As tested against other mosquito species, novaluron demonstrated a high level of residual activity against Anopheles larvae (An. culicifacies Giles and An. subpictus Grassi) in riverine pools (at a dosage of 0.01 mg ai/l) for 63 days and in gem pits (at dosages of 0.01- 0.1 mg ai/l) for 124 days (Yapabandra, unpublished report to the WHO Pesticide Evaluation Scheme, 2004). Novaluron provided complete coverage (at dosages of 0.0166-0.0498 mg ai/l) against the larvae of An. albimanus Wiedemann and An. pseudopunctipennis in sentinel cages placed in artificial pools was also achieved for 16 weeks (Arredondo-Jimenez and Valdez-Delgado, unpublished report to the WHO Pesticide Evalu- ation Scheme, 2004).
Novaluron provided excellent control of Aedes aegypti larvae in 200 litres of water storage jars at dosages of 10-20 μg ai/ l for at least two months (Mulla et al, 2003); applications at dosages of 0.055 -0.165 mg ai/l yielded high mortality (>85%) for Aedes aegypti and Aedes albopictus (Skuse) larvae in sentinel cages placed in 18 litres buckets for 14 weeks (Arredondo-Jimenez and Valdez- Delgado, unpublished report to the WHO Pesticide Evaluation Scheme, 2004).

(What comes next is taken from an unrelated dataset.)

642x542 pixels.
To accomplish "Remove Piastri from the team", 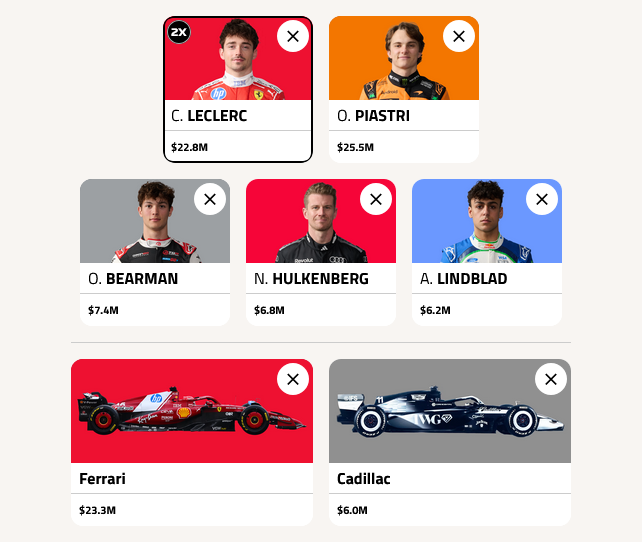I will click(x=459, y=36).
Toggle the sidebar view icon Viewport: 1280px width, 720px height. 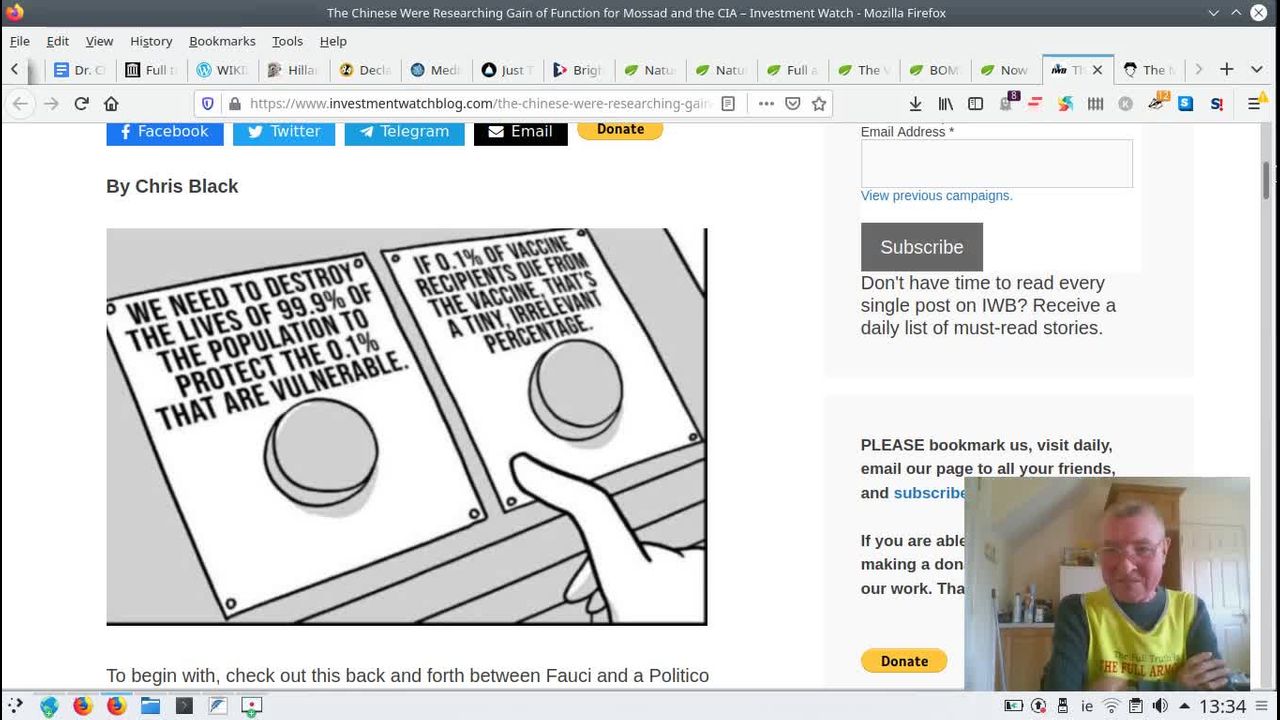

In conclusion, our findings show novaluron (0.12 P) can be used as an effective larvicide to control immature, clean and polluted water mosquitoes, such as Culex quinquefasciatus larvae, with residual effects for three to 12 weeks after a single treatment at a dosage of 1.2 mg ai/m2. Retreatment with this IGR may be justified, depending on the prevailing conditions of the treated sites. This IGR larvicide may play an important role in operational vector control programmes in terms of effectiveness, environmental friendliness and as a strategy for managing insecticide-resistant vector mosquitoes. Further field studies of novaluron against a range of mosquito species in various cities in Bangladesh will continue.